Relief is a commonly used algorithm for feature selection in supervised machine learning. In this project, relief is implemented in MPI. This is a course project of CMPE300( Analysis of Algorithms) at Boğaziçi University.
- Check Relief Algorithm. (Medium)
This project uses the Open MPI 4.0.3 implementation. For further information about Open MPI, please visit: https://www.open-mpi.org/ C++ is used as the programming language and the compiler is g++, version information: gcc version 9.3.0.
Compile: mpic++ -o mpi_relief ./mpi_relief.cpp
Run: mpiexec --oversubscribe -np < P > mpi_relief < inputfile >
There are five parameters: P, N, A, M, T
P is the number of processors in the environment. N is number of instances in the input. A is number of features in the dataset. M is number of iterations that will be done in relief algorithm. T is number of features each processor will choose.
After these five parameters, there are N x (A+1) numbers in tabular format. The last number in each row corresponds to the label.

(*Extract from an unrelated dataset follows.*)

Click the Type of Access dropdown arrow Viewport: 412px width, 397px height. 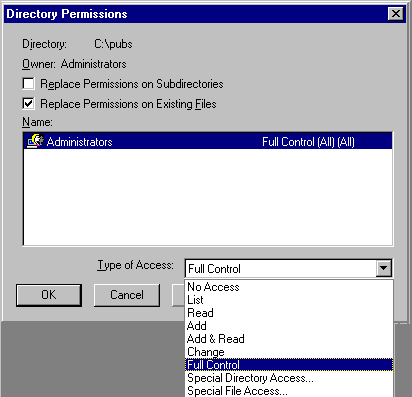(384, 268)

An example input is present.
N instances are distributed to (P-1) slave processors. Each slave processor chooses T features and sends them to the master in a sorted format. The master merges features coming from all slave processors. Selection of instances that is sent to a slave processor is not random. Also, the slave processors don't choose random rows during M iterations, instead they work on rows ordered 1 to M.